There’s some science to back up the comparison. Evans was a sommelier, or expert on wine, for a decade before turning her nose and palate to cannabis. She says the two products are more similar and complimentary than most people realize. Grapes and cannabis both contain terepenes, the chemical compounds that impart smell and flavour. Scientists have identified 50 different terepenes in wines and more than 200 in cannabis.

“It’s so fascinating to come to cannabis and find so many similarities and parallels with wine,” she says. “Cannabis growers are just as passionate as winemakers. They talk about the same things.”

Learning to “taste” the two products is almost an identical process. Humans sense more than 75 percent of “flavour” through smell, leaving less than 25 percent for taste.

“A big part of terroir appreciation is in the nose, especially with cannabis.”  -Jamie Evans

“A big part of terroir appreciation is in the nose, especially with cannabis,” Evans says.

cannabis having terroir like wine terpenes gourmand

To train yourself Evans recommends working through your spice cabinet, learning the smell of rosemary, tyme, cloves and cinnamon. When you can identify them blind move on to fresh herbs, fruit and flowers. Most smells are terpenes. For instance, the cannabis terepene limonene smells like lemons. By building your vocabulary of smells you can pick out and appreciate the hints in the wine or cannabis.
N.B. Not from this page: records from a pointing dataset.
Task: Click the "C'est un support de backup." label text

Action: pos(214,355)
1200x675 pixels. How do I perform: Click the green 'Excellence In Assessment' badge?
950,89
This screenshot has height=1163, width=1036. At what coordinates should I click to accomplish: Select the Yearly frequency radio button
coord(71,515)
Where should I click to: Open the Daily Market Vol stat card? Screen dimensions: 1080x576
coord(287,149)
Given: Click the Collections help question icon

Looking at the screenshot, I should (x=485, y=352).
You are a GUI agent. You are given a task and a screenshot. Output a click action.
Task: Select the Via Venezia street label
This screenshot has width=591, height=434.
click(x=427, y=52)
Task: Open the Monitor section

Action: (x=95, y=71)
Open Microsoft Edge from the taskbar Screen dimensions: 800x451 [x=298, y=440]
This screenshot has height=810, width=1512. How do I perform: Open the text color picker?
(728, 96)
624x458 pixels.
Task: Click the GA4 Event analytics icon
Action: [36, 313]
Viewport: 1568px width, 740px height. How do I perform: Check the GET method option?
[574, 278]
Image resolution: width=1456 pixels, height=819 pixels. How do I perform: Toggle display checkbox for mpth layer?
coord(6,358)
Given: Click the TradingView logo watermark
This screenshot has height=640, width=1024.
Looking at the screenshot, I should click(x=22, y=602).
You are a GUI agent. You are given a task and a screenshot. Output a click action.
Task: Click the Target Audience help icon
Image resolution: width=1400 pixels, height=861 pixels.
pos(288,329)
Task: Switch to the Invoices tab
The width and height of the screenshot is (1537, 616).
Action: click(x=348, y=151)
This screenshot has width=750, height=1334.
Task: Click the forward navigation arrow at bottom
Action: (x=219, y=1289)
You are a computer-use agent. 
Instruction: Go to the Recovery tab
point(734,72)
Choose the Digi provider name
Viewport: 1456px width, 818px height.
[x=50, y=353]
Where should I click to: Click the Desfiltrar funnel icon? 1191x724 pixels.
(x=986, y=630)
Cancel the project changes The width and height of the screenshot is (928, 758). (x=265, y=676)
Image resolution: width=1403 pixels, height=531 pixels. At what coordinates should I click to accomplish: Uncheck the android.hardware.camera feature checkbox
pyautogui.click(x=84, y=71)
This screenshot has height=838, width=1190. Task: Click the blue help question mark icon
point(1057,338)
After smell, the best way to enjoy cannabis terroir is in food. Because terepenes are cumbustile smoking or vaping destroys most of the aromas. They go up in smoke, literally, Evans says. But infuse them in oils and cannabis imparts subtle and complex flavours into dishes.

“It’s an unexplored ingredient,” she says. “Chefs are excited to cook with it. It’s a new flavour to work with. A new challenge.”

To explore the different ways of complimenting and contrasting food and wine with cannabis Evans started Thursday Infused, in the San Francisco area. The private dinners pair chefs, cannabis, wine and food into evenings of gastronomy and education. It’s a trend she sees growing as passionate farmers come out of dark, laws liberate chefs to experiment and the slow food and 100-mile diet movements excites consumers to experiment with strains, terepenes and especially terroir.

“We’re starting to look at cannabis in a whole new way,” she says. “It’s changing how we think about it. I believe cannabis is destined to be a gourmet product just like wine.”